Quase quarenta anos se passaram desde que o jornalista Vladimir Herzog apareceu enforcado nas dependências do DOI-Codi de São Paulo. À época, o laudo sobre a morte indicou um evidentemente impossível suicídio. Ninguém que viu as fotos do corpo do jornalista – supostamente enforcado com um cinto e com as pernas visivelmente dobradas – conseguiu acreditar que, por maior que fosse o desejo de acabar com a própria vida, o instinto de sobrevivência não seria maior e faria com que o potencial suicida buscasse apoiar os pés no chão.

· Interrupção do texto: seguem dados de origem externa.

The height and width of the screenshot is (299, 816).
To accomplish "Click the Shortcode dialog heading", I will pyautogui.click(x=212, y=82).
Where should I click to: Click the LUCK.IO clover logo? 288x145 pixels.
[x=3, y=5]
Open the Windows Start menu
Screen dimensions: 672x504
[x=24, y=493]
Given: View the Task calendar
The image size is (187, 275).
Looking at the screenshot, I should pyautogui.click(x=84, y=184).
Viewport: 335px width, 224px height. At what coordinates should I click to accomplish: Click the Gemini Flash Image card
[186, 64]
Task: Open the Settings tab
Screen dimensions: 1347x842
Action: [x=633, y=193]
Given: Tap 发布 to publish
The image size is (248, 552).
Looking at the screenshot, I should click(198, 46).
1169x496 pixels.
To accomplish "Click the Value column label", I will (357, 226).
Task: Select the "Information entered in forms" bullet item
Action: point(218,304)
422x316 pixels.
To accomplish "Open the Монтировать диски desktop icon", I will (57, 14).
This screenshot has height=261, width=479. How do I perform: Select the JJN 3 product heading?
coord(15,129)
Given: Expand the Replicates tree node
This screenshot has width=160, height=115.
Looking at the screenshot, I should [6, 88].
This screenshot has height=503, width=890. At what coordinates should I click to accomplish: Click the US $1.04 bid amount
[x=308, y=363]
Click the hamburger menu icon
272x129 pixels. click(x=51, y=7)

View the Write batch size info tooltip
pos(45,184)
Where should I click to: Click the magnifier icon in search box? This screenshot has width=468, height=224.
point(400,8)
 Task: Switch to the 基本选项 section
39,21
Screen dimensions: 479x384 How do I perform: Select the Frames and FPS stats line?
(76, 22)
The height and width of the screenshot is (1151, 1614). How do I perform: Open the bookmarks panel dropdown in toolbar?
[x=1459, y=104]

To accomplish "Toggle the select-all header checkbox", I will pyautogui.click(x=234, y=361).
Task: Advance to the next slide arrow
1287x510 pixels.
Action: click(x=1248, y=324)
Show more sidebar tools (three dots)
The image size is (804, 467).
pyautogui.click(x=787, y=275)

A versão era tão absurda que a família conseguiu o que não é permitido a qualquer judeu suicida: o sepultamento em campo santo. Pela tradição, os fiéis dessa regilião que põem fim à própria vida são enterrado fora dos muros do cemitério reservado aos outros sepultamentos. Mesmo em plena ditadura, Herzog foi sepultado em solo sagrado.
A viúva de Herzog, Clarice, jamais se conformou com o atestado de óbito que atestava um suicídio que não existiu. Nesta segunda-feira (24/09), finalmente, o juiz Márcio Martins Bonilha Filho, da 2ª Vara de Registros Públicos do TJ-SP (Tribunal de Justiça de São Paulo), determinou a retificação do atestado de óbito do jornalista Vladimir Herzog, para fazer constar que sua “morte decorreu de lesões e maus-tratos sofridos em dependência do II Exército – SP (Doi-Codi)”. O DOI-Codi era a sigla do Destacamento de Operações de Informações – Centro de Operações de Defesa Interna subordinado ao Exército, que atuava como órgão de inteligência e repressão do governo.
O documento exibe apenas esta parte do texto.